We manually reviewed patient medical records for the 112 veterans to determine whether any clinician assessed the veteran for symptoms of depression, a substance use disorder, PTSD, or suicidal ideation. These psychiatric features were chosen on the basis of evidence of association with suicide risk (
7,
8,
9,
10 ). Assessment was defined as any clinician-documented exploration of these risk factors, ranging from use of formal, templated screening tools to narrative in progress notes. Although screening tools were in use during the time frame of this study for depression, substance use, and PTSD, formal screening tools for suicidal ideation were not. For each of these risk factors, we recorded the assessment (if any) most proximal to the date of death. We also report whether this assessment occurred within 30 days before death and whether it occurred during the contact most proximal to the date of death (last contact).
When the patient record documented current suicidal ideation, we also recorded whether the clinician documented assessment of additional suicide risk and protective factors (
16 ), either that day or within 30 days. This included discussion of previous attempts; determination of passive versus active suicidal ideation; documentation of hopelessness, impulsivity, recent losses or stressors, access to lethal means, and social support; and arrangement for clinical follow-up. Passive suicidal ideation was defined as having thoughts about suicide or about being better off dead but no specific ideation about methods or intent to harm oneself. Active suicidal ideation included expressing a desire to die, identifying a possible method, or specific planning or intent.
For each veteran's last contact, we recorded clinician-documented reasons for the contact (either a routine follow-up or a patient-initiated contact for a new or exacerbated medical concern) and whether the clinician noted any emotional distress. Last contacts were considered to be follow-ups if the patient and clinician discussed conditions previously known to the clinician and if the visit was not clearly initiated by the patient's concern over exacerbation of a known problem. Emotional distress was indicated by documentation of distress over a particular general medical or mental health concern (diagnoses were not sufficient) or difficulty coping with stressful life events. We also recorded whether the patient had received non-VA health care during the year before death, as indicated by outside medical records embedded in the VA electronic record or VA clinician notation in progress notes.

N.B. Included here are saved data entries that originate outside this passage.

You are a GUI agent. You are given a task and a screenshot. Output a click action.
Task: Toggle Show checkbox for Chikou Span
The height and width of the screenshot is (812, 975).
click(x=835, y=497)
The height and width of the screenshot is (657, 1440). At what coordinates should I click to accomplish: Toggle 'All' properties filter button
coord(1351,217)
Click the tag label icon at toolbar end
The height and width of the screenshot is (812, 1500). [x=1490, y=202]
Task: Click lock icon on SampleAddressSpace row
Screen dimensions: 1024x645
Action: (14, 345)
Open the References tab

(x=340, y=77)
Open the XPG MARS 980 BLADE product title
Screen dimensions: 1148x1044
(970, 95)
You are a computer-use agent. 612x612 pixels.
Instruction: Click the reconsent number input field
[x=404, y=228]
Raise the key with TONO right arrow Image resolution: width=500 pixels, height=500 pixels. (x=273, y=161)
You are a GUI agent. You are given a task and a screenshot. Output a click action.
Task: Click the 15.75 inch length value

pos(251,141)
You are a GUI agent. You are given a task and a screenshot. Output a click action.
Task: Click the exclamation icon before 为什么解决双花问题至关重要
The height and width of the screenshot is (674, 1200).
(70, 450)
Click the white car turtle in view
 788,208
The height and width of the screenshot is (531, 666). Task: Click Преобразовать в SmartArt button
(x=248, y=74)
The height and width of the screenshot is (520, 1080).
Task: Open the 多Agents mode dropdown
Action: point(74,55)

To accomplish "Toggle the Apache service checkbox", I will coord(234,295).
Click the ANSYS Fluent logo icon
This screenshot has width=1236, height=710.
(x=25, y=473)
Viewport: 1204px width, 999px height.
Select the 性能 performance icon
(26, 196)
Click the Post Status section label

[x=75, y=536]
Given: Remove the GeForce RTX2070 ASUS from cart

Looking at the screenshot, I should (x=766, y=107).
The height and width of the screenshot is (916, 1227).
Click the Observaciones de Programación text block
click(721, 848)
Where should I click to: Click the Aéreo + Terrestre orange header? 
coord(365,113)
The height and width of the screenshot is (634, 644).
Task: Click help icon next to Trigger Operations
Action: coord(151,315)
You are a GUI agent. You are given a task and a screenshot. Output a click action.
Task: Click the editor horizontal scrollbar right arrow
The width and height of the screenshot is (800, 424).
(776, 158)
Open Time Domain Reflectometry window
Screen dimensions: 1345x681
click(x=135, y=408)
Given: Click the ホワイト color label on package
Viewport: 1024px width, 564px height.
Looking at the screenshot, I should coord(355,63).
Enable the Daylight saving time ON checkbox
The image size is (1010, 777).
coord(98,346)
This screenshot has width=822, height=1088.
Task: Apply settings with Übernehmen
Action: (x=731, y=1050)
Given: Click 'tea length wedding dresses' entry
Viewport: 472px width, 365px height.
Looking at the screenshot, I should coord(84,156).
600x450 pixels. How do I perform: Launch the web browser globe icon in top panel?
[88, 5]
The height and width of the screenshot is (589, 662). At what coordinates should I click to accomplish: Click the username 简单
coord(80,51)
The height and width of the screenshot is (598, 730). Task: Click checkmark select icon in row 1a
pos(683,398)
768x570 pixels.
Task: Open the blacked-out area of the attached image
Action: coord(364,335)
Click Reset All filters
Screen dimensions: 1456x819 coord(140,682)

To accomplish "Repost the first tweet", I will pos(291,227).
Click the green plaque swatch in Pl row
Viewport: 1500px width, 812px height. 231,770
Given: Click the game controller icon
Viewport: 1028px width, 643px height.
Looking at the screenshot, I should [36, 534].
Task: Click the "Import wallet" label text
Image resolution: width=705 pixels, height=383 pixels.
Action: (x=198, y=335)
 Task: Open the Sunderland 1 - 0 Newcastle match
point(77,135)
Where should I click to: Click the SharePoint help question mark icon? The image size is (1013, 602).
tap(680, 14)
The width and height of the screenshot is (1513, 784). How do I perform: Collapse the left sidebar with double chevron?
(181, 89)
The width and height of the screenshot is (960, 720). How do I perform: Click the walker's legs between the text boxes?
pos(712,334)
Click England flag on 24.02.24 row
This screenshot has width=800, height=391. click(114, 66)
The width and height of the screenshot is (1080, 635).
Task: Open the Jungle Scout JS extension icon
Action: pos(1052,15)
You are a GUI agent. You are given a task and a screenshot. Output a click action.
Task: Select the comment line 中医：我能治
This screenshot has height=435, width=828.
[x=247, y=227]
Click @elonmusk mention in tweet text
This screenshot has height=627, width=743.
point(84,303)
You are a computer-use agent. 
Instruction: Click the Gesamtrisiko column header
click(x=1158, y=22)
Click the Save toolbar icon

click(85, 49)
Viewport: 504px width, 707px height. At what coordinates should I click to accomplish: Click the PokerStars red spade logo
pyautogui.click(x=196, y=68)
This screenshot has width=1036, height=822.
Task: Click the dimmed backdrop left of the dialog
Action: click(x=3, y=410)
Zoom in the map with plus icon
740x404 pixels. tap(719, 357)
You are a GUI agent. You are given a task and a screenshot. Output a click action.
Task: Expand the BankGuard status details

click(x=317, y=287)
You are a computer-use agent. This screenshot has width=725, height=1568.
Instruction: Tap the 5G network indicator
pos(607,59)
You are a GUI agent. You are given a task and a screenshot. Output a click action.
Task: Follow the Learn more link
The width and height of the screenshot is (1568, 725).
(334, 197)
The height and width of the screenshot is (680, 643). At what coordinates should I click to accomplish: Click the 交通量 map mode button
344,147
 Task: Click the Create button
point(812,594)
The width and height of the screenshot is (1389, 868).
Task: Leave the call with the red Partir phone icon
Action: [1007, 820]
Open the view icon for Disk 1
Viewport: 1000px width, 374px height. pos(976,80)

After initial testing and subsequent refinement of a medical record review checklist and development of a codebook, two trained reviewers (LMD and MCC) reviewed each patient's chart. When there were disagreements, a third reviewer (SKD or KCD) arbitrated.
Demographic data were extracted from OVDRS data, and ICD-9-CM diagnostic and utilization data for the year before death were extracted from the VISN 20 Data Warehouse.
Setting
The VAMC is a general medical and surgical teaching facility with five primary care clinics, which served approximately 42,000 veterans enrolled during the study period (2000–2005). Two primary care clinics located in a metropolitan area served approximately 28,000 patients during this period. Clinics were also located in another medium-sized city (serving 6,000 patients) and two rural locations (serving 1,000 and 4,000, respectively). Since 1998, all inpatient and outpatient progress notes, prescription refills, and phone contacts have been maintained in a systemwide electronic patient record system.